Ai um chegava: ‘oh Zé Pedro, a sessão X legal, beleza!’. ‘oh, rapaz, aqui está uma beleza!’. ‘Parou!’. ‘Parou!’, e pronto. Daqui a pouco desce os caras do RH, o Chirandello: ‘Vocês não vão trabalhar não?’. ‘Eu não sei de nada’, e dava as costas. ‘E você?’. ‘Eu não sei de nada não’ e saia fora... ‘Com quem que eu vou falar aqui?’. ‘Não sei!’. ‘Quem é o líder?’. ‘Não sei!’. (...). Ai ligaram para o sindicado: ‘Olha, vem aqui porque esses doidos pararam aqui e não tem com quem conversar”. Ai marcou, o sindicato combinou de fazer com a direção da empresa de fazer uma assembléia com todo mundo dentro da fábrica para dialogar. Ai quando fez aquela assembleiona. (...). Ai o presidente do sindicato veio, reuniu 3 mil peões, homem, tinha menos mulheres, mais era homem, ai foi, falou umas coisas... Ai eu falei: ‘quero falar!’ Ai subi em cima de uma caçamba de botar sucata (...)...
(...). Ai comecei a falar... lembro como se fosse hoje... Disse: ‘olha, nós estamos fazendo essa greve aqui, não é porque a gente gosta de para o trabalho, nós estamos aqui parados, é porque tem uma razão para estarmos parados, e essa razão foi colhida de cada um de vocês... e saber se vocês concordam’... Ai li o rol de reivindicações que nós estávamos fazendo. ‘Então estou passando para o Henos Amorina tudo aquilo que nos combinamos aqui, para o Henos Amorina levar para a diretoria da empresa, e é esse ponto, esse ponto, esse ponto (...)’. Por que isso? Ai comecei a falar... ai radicalizamos. Ai o que deixou eles muito bravos, é porque eu apontei algumas coisas que mexiam muito com o brilho da empresa. Eu disse... ‘da remessa de lucro que ela levava do Brasil para fora... da invenção fajuta que fazia para roubar o nosso pais.

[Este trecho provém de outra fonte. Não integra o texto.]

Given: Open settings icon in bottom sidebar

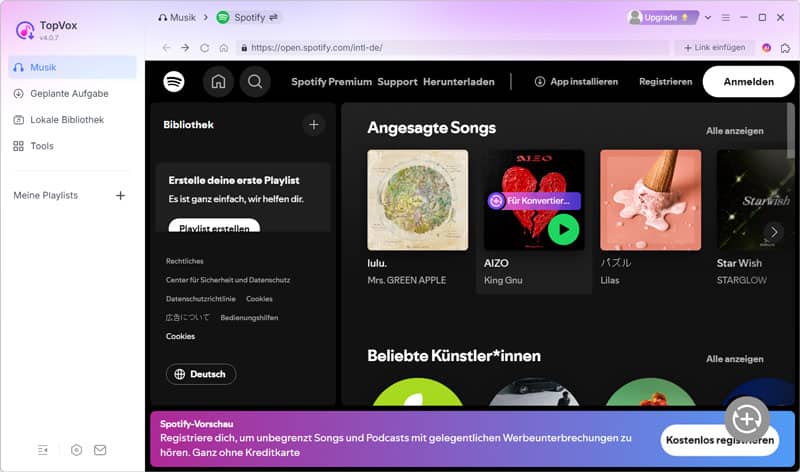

E roubar o nosso país significa tirar dinheiro fora do combinado, fora do que está na lei para levar para fora’. Falei os pontos X, porque estava sabendo, porque eu tinha colhido isso o tempo todo.




[1] (Citou o livro “O Coronel Tem um segredo, que conta a história de Paulo Wright, um dos principais dirigentes da AP na região. Citou também o Imagens da revolução – Daniel Arão reis filho).

Um comentário:

  1. Belo resgate da história política e sindical de Osasco e de seu principal protagonista, no meu entendimento: José Pedro da Silva. Parabéns!